What is expected
The full set of entries is to be returned word for word.

Stored data:
Content starts

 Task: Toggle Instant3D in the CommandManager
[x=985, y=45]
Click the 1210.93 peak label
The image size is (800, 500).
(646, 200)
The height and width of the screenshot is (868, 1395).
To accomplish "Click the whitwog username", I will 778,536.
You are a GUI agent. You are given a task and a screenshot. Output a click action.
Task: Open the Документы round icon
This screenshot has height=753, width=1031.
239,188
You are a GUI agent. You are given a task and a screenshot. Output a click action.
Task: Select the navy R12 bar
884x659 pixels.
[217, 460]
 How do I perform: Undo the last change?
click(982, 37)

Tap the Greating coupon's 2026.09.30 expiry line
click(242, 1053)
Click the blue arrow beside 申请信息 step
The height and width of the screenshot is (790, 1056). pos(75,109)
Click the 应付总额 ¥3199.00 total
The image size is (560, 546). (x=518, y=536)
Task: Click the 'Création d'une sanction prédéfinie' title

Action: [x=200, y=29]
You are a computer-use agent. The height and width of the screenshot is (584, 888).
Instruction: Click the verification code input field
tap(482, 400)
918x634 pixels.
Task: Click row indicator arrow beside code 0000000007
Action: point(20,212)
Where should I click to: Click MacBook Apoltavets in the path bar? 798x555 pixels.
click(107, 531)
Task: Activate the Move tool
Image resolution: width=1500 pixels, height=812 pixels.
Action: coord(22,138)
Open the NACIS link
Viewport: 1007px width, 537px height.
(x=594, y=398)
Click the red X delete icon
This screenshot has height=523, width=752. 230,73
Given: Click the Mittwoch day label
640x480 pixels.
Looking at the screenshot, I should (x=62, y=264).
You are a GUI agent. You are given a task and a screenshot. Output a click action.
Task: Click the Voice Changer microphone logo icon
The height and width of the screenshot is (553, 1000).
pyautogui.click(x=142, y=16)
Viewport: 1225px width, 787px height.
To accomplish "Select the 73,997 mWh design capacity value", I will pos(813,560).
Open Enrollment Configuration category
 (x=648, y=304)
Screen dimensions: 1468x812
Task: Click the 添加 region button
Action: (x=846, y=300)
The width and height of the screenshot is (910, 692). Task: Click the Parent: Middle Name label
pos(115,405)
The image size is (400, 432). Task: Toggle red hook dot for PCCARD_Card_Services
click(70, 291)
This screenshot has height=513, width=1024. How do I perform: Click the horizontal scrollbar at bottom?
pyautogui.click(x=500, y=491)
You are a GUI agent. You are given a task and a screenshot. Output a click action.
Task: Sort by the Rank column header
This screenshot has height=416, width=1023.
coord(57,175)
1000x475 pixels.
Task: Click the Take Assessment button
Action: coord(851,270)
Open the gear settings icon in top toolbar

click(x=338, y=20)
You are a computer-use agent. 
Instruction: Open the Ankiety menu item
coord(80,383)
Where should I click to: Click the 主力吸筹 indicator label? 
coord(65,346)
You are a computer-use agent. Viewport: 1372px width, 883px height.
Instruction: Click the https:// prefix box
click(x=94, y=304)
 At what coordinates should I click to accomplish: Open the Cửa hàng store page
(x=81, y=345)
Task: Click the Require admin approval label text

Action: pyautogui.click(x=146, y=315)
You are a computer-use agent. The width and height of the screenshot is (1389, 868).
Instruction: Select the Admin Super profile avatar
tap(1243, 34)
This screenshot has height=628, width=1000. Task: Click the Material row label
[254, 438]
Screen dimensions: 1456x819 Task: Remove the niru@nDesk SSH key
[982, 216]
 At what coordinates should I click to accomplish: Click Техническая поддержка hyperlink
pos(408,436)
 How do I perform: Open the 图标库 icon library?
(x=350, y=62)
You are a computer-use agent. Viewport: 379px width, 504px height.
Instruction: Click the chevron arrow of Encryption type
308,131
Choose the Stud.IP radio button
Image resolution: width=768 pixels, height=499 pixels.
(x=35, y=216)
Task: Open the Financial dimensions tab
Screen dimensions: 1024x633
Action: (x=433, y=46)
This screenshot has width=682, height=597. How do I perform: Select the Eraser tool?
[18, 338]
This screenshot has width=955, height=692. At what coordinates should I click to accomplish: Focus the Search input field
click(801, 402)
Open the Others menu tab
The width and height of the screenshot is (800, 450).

Content ends

Answer box
 Task: Toggle Instant3D in the CommandManager
[x=985, y=45]
Click the 1210.93 peak label
The image size is (800, 500).
(646, 200)
The height and width of the screenshot is (868, 1395).
To accomplish "Click the whitwog username", I will 778,536.
You are a GUI agent. You are given a task and a screenshot. Output a click action.
Task: Open the Документы round icon
This screenshot has height=753, width=1031.
239,188
You are a GUI agent. You are given a task and a screenshot. Output a click action.
Task: Select the navy R12 bar
884x659 pixels.
[217, 460]
 How do I perform: Undo the last change?
click(982, 37)

Tap the Greating coupon's 2026.09.30 expiry line
click(242, 1053)
Click the blue arrow beside 申请信息 step
The height and width of the screenshot is (790, 1056). pos(75,109)
Click the 应付总额 ¥3199.00 total
The image size is (560, 546). (x=518, y=536)
Task: Click the 'Création d'une sanction prédéfinie' title

Action: [x=200, y=29]
You are a computer-use agent. The height and width of the screenshot is (584, 888).
Instruction: Click the verification code input field
tap(482, 400)
918x634 pixels.
Task: Click row indicator arrow beside code 0000000007
Action: point(20,212)
Where should I click to: Click MacBook Apoltavets in the path bar? 798x555 pixels.
click(107, 531)
Task: Activate the Move tool
Image resolution: width=1500 pixels, height=812 pixels.
Action: coord(22,138)
Open the NACIS link
Viewport: 1007px width, 537px height.
(x=594, y=398)
Click the red X delete icon
This screenshot has height=523, width=752. 230,73
Given: Click the Mittwoch day label
640x480 pixels.
Looking at the screenshot, I should (x=62, y=264).
You are a GUI agent. You are given a task and a screenshot. Output a click action.
Task: Click the Voice Changer microphone logo icon
The height and width of the screenshot is (553, 1000).
pyautogui.click(x=142, y=16)
Viewport: 1225px width, 787px height.
To accomplish "Select the 73,997 mWh design capacity value", I will pos(813,560).
Open Enrollment Configuration category
 (x=648, y=304)
Screen dimensions: 1468x812
Task: Click the 添加 region button
Action: (x=846, y=300)
The width and height of the screenshot is (910, 692). Task: Click the Parent: Middle Name label
pos(115,405)
The image size is (400, 432). Task: Toggle red hook dot for PCCARD_Card_Services
click(70, 291)
This screenshot has height=513, width=1024. How do I perform: Click the horizontal scrollbar at bottom?
pyautogui.click(x=500, y=491)
You are a GUI agent. You are given a task and a screenshot. Output a click action.
Task: Sort by the Rank column header
This screenshot has height=416, width=1023.
coord(57,175)
1000x475 pixels.
Task: Click the Take Assessment button
Action: coord(851,270)
Open the gear settings icon in top toolbar

click(x=338, y=20)
You are a computer-use agent. 
Instruction: Open the Ankiety menu item
coord(80,383)
Where should I click to: Click the 主力吸筹 indicator label? 
coord(65,346)
You are a computer-use agent. Viewport: 1372px width, 883px height.
Instruction: Click the https:// prefix box
click(x=94, y=304)
 At what coordinates should I click to accomplish: Open the Cửa hàng store page
(x=81, y=345)
Task: Click the Require admin approval label text

Action: pyautogui.click(x=146, y=315)
You are a computer-use agent. The width and height of the screenshot is (1389, 868).
Instruction: Select the Admin Super profile avatar
tap(1243, 34)
This screenshot has height=628, width=1000. Task: Click the Material row label
[254, 438]
Screen dimensions: 1456x819 Task: Remove the niru@nDesk SSH key
[982, 216]
 At what coordinates should I click to accomplish: Click Техническая поддержка hyperlink
pos(408,436)
 How do I perform: Open the 图标库 icon library?
(x=350, y=62)
You are a computer-use agent. Viewport: 379px width, 504px height.
Instruction: Click the chevron arrow of Encryption type
308,131
Choose the Stud.IP radio button
Image resolution: width=768 pixels, height=499 pixels.
(x=35, y=216)
Task: Open the Financial dimensions tab
Screen dimensions: 1024x633
Action: (x=433, y=46)
This screenshot has width=682, height=597. How do I perform: Select the Eraser tool?
[18, 338]
This screenshot has width=955, height=692. At what coordinates should I click to accomplish: Focus the Search input field
click(801, 402)
Open the Others menu tab
The width and height of the screenshot is (800, 450).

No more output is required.